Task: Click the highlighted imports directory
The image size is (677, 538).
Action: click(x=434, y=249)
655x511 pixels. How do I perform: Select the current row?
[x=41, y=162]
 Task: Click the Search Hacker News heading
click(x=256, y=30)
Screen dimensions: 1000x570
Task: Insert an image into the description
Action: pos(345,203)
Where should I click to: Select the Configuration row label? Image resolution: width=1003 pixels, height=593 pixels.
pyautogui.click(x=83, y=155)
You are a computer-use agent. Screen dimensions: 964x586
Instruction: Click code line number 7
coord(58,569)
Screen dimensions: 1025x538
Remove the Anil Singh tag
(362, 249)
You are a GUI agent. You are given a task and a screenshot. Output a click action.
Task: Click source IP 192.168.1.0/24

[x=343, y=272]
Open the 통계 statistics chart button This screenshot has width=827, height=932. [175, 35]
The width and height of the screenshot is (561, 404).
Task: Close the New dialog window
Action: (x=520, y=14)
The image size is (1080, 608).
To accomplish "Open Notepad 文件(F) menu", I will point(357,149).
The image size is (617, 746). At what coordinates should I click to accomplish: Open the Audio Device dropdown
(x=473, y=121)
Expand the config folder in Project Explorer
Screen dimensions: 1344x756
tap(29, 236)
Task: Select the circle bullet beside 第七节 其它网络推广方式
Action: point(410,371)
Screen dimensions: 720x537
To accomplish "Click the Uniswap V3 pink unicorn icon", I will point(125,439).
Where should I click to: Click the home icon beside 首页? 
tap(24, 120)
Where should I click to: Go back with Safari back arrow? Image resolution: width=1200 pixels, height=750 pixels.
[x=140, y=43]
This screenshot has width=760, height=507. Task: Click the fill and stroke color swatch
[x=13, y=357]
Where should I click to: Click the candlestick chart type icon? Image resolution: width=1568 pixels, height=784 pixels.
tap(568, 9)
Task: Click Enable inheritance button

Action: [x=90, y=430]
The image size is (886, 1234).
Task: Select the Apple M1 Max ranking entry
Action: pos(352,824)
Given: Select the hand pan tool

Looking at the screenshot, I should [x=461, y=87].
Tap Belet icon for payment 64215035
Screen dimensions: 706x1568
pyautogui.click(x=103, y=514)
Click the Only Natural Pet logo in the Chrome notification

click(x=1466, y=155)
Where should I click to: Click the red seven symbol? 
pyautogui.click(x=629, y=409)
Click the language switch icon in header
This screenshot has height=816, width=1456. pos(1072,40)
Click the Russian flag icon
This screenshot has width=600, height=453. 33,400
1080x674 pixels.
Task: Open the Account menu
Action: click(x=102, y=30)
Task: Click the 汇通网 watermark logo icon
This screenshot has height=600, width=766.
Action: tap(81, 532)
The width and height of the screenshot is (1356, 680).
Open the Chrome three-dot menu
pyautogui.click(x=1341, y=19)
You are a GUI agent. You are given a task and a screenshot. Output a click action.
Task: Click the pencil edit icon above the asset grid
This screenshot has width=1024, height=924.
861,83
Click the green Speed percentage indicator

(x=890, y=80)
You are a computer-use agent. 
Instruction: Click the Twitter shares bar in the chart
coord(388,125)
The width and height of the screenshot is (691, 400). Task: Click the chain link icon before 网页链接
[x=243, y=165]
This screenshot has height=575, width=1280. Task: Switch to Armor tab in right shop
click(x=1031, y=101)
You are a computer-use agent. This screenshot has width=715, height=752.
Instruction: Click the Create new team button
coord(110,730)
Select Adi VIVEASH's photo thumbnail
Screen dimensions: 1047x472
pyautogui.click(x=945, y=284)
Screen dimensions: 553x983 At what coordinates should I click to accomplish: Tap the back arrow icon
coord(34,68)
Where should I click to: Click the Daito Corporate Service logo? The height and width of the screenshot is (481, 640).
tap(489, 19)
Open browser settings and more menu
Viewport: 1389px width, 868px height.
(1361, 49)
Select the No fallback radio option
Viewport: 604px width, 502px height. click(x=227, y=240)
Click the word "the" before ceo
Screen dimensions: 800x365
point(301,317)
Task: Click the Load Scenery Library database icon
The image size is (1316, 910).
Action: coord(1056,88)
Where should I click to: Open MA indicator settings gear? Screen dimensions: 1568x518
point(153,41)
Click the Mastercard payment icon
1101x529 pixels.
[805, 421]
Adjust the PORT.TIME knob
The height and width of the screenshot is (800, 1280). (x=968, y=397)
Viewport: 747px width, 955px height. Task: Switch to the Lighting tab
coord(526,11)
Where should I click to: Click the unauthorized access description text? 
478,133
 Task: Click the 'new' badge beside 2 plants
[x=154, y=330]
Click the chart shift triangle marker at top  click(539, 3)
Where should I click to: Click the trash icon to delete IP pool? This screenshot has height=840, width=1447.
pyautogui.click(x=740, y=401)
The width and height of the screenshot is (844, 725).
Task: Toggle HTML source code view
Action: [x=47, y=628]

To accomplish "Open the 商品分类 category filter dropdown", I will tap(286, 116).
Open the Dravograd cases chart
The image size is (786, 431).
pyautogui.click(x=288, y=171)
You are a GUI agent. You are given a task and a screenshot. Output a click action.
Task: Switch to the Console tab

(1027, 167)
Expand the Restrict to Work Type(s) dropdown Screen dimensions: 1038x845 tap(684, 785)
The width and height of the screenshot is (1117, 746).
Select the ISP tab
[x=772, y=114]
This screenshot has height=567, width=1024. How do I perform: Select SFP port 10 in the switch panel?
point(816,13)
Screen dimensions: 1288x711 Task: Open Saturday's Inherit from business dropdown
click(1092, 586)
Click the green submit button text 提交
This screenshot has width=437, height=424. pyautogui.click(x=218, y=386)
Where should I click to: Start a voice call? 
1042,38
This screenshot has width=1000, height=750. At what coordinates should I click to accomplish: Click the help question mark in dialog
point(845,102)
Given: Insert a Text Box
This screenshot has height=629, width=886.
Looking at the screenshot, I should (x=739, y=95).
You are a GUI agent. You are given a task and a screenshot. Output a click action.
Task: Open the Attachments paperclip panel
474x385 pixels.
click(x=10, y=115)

_WORK TASK_
Every record, word for word, must be returned.

_SOLUTION TO THE PROBLEM_
Task: Click the highlighted imports directory
The image size is (677, 538).
Action: click(x=434, y=249)
655x511 pixels. How do I perform: Select the current row?
[x=41, y=162]
 Task: Click the Search Hacker News heading
click(x=256, y=30)
Screen dimensions: 1000x570
Task: Insert an image into the description
Action: pos(345,203)
Where should I click to: Select the Configuration row label? Image resolution: width=1003 pixels, height=593 pixels.
pyautogui.click(x=83, y=155)
You are a computer-use agent. Screen dimensions: 964x586
Instruction: Click code line number 7
coord(58,569)
Screen dimensions: 1025x538
Remove the Anil Singh tag
(362, 249)
You are a GUI agent. You are given a task and a screenshot. Output a click action.
Task: Click source IP 192.168.1.0/24

[x=343, y=272]
Open the 통계 statistics chart button This screenshot has width=827, height=932. [175, 35]
The width and height of the screenshot is (561, 404).
Task: Close the New dialog window
Action: (x=520, y=14)
The image size is (1080, 608).
To accomplish "Open Notepad 文件(F) menu", I will point(357,149).
The image size is (617, 746). At what coordinates should I click to accomplish: Open the Audio Device dropdown
(x=473, y=121)
Expand the config folder in Project Explorer
Screen dimensions: 1344x756
tap(29, 236)
Task: Select the circle bullet beside 第七节 其它网络推广方式
Action: point(410,371)
Screen dimensions: 720x537
To accomplish "Click the Uniswap V3 pink unicorn icon", I will point(125,439).
Where should I click to: Click the home icon beside 首页? 
tap(24, 120)
Where should I click to: Go back with Safari back arrow? Image resolution: width=1200 pixels, height=750 pixels.
[x=140, y=43]
This screenshot has width=760, height=507. Task: Click the fill and stroke color swatch
[x=13, y=357]
Where should I click to: Click the candlestick chart type icon? Image resolution: width=1568 pixels, height=784 pixels.
tap(568, 9)
Task: Click Enable inheritance button

Action: [x=90, y=430]
The image size is (886, 1234).
Task: Select the Apple M1 Max ranking entry
Action: pos(352,824)
Given: Select the hand pan tool

Looking at the screenshot, I should [x=461, y=87].
Tap Belet icon for payment 64215035
Screen dimensions: 706x1568
pyautogui.click(x=103, y=514)
Click the Only Natural Pet logo in the Chrome notification

click(x=1466, y=155)
Where should I click to: Click the red seven symbol? 
pyautogui.click(x=629, y=409)
Click the language switch icon in header
This screenshot has height=816, width=1456. pos(1072,40)
Click the Russian flag icon
This screenshot has width=600, height=453. 33,400
1080x674 pixels.
Task: Open the Account menu
Action: click(x=102, y=30)
Task: Click the 汇通网 watermark logo icon
This screenshot has height=600, width=766.
Action: tap(81, 532)
The width and height of the screenshot is (1356, 680).
Open the Chrome three-dot menu
pyautogui.click(x=1341, y=19)
You are a GUI agent. You are given a task and a screenshot. Output a click action.
Task: Click the pencil edit icon above the asset grid
This screenshot has width=1024, height=924.
861,83
Click the green Speed percentage indicator

(x=890, y=80)
You are a computer-use agent. 
Instruction: Click the Twitter shares bar in the chart
coord(388,125)
The width and height of the screenshot is (691, 400). Task: Click the chain link icon before 网页链接
[x=243, y=165]
This screenshot has height=575, width=1280. Task: Switch to Armor tab in right shop
click(x=1031, y=101)
You are a computer-use agent. This screenshot has width=715, height=752.
Instruction: Click the Create new team button
coord(110,730)
Select Adi VIVEASH's photo thumbnail
Screen dimensions: 1047x472
pyautogui.click(x=945, y=284)
Screen dimensions: 553x983 At what coordinates should I click to accomplish: Tap the back arrow icon
coord(34,68)
Where should I click to: Click the Daito Corporate Service logo? The height and width of the screenshot is (481, 640).
tap(489, 19)
Open browser settings and more menu
Viewport: 1389px width, 868px height.
(1361, 49)
Select the No fallback radio option
Viewport: 604px width, 502px height. click(x=227, y=240)
Click the word "the" before ceo
Screen dimensions: 800x365
point(301,317)
Task: Click the Load Scenery Library database icon
The image size is (1316, 910).
Action: coord(1056,88)
Where should I click to: Open MA indicator settings gear? Screen dimensions: 1568x518
point(153,41)
Click the Mastercard payment icon
1101x529 pixels.
[805, 421]
Adjust the PORT.TIME knob
The height and width of the screenshot is (800, 1280). (x=968, y=397)
Viewport: 747px width, 955px height. Task: Switch to the Lighting tab
coord(526,11)
Where should I click to: Click the unauthorized access description text? 
478,133
 Task: Click the 'new' badge beside 2 plants
[x=154, y=330]
Click the chart shift triangle marker at top  click(539, 3)
Where should I click to: Click the trash icon to delete IP pool? This screenshot has height=840, width=1447.
pyautogui.click(x=740, y=401)
The width and height of the screenshot is (844, 725).
Task: Toggle HTML source code view
Action: [x=47, y=628]

To accomplish "Open the 商品分类 category filter dropdown", I will tap(286, 116).
Open the Dravograd cases chart
The image size is (786, 431).
pyautogui.click(x=288, y=171)
You are a GUI agent. You are given a task and a screenshot. Output a click action.
Task: Switch to the Console tab

(1027, 167)
Expand the Restrict to Work Type(s) dropdown Screen dimensions: 1038x845 tap(684, 785)
The width and height of the screenshot is (1117, 746).
Select the ISP tab
[x=772, y=114]
This screenshot has height=567, width=1024. How do I perform: Select SFP port 10 in the switch panel?
point(816,13)
Screen dimensions: 1288x711 Task: Open Saturday's Inherit from business dropdown
click(1092, 586)
Click the green submit button text 提交
This screenshot has width=437, height=424. pyautogui.click(x=218, y=386)
Where should I click to: Start a voice call? 
1042,38
This screenshot has width=1000, height=750. At what coordinates should I click to accomplish: Click the help question mark in dialog
point(845,102)
Given: Insert a Text Box
This screenshot has height=629, width=886.
Looking at the screenshot, I should (x=739, y=95).
You are a GUI agent. You are given a task and a screenshot. Output a click action.
Task: Open the Attachments paperclip panel
474x385 pixels.
click(x=10, y=115)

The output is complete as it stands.